If the token ambiguity depends only in the syntactic context, the problem can be alleviated using the YYExpect method. In case of doubt, the lexical analyzer calls the YYExpect method to know which of the several feasible tokens is expected by the parser:

  examples/debuggingtut$ sed -ne '/sub lex/,/^}/p' PL_I_conflict.eyp
  sub lexer {
    my $parser = shift;

    for ($parser->{input}) {    # contextualize
      m{\G\s*(\#.*)?}gc;

      m{\G([a-zA-Z_]\w*)}gc and do {
        my $id = $1;

        return ('if',   'if')   if ($id eq 'if')   && is_in('if', $parser->YYExpect);
        return ('then', 'then') if ($id eq 'then') && is_in('then', $parser->YYExpect);

        return ('ID', $id);
      };

      m{\G(.)}gc         and return ($1, $1);

      return('',undef);
    }
  }

Here follows an example of execution:

  examples/debuggingtut$ eyapp -b '' PL_I_conflict.eyp
  examples/debuggingtut$ ./PL_I_conflict.pm
  Expressions.
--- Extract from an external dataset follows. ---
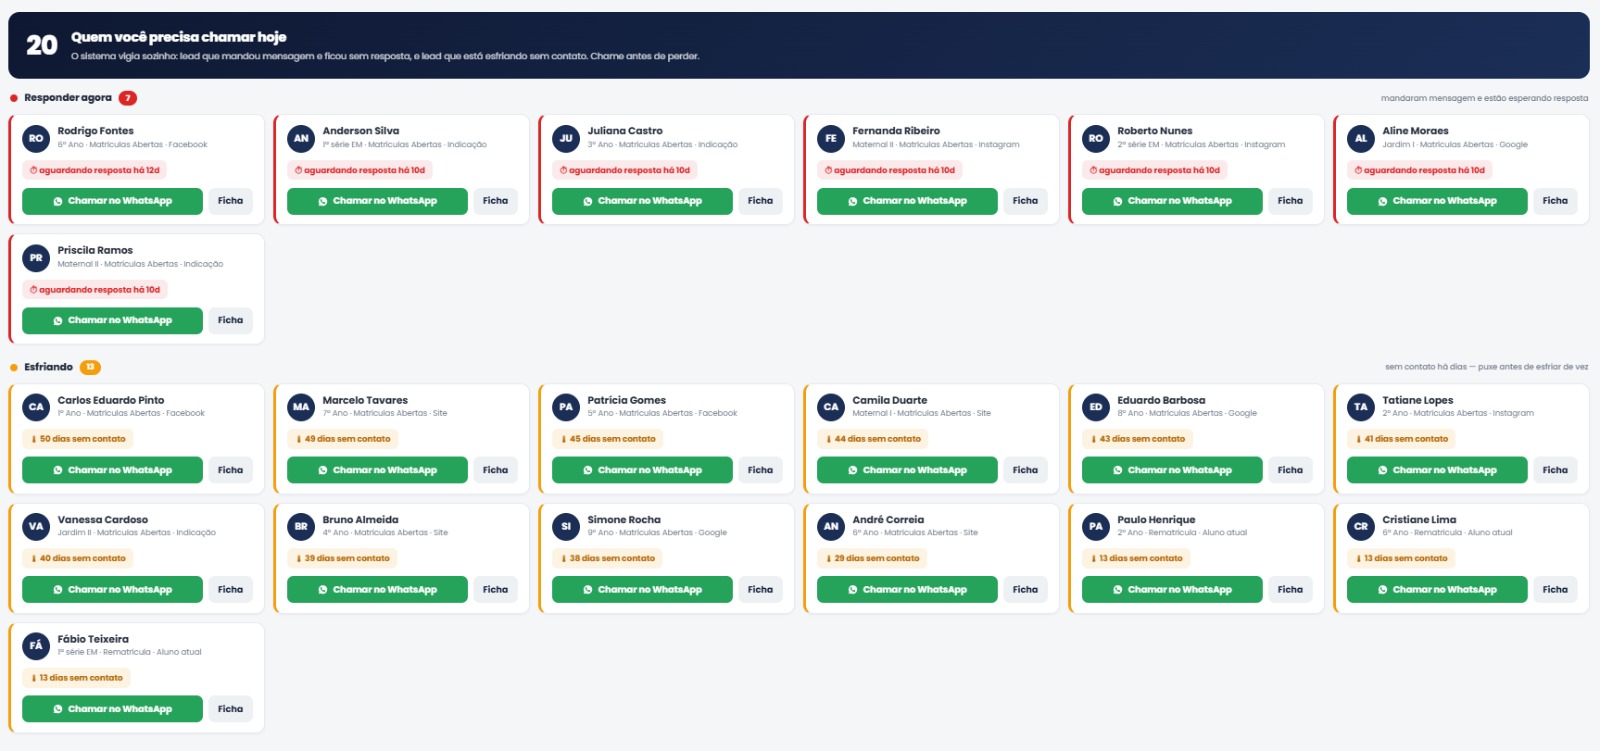Click Tatiane Lopes' TA avatar icon
The width and height of the screenshot is (1600, 751).
(x=1361, y=407)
Press CTRL-D (Unix) or CTRL-Z (Windows) to finish:
  if then=if then if=then
  IF(EQ(ID,ID),EQ(ID,ID))

LEXICAL TIE-INS

A lexical tie-in is a flag which is set to alter the behavior of the lexical analyzer. It is a way to handle context-dependency.

The Parsing of C

The C language has a context dependency: the way an identifier is used depends on what its current meaning is. For example, consider this:

  T(x);

This looks like a function call statement, but if T is a typedef name, then this is actually a declaration of x. How can a parser for C decide how to parse this input?

Here is another example:

  {
    T * x;
    ...
  }

What is this, a declaration of x as a pointer to T, or a void multiplication of the variables T and x?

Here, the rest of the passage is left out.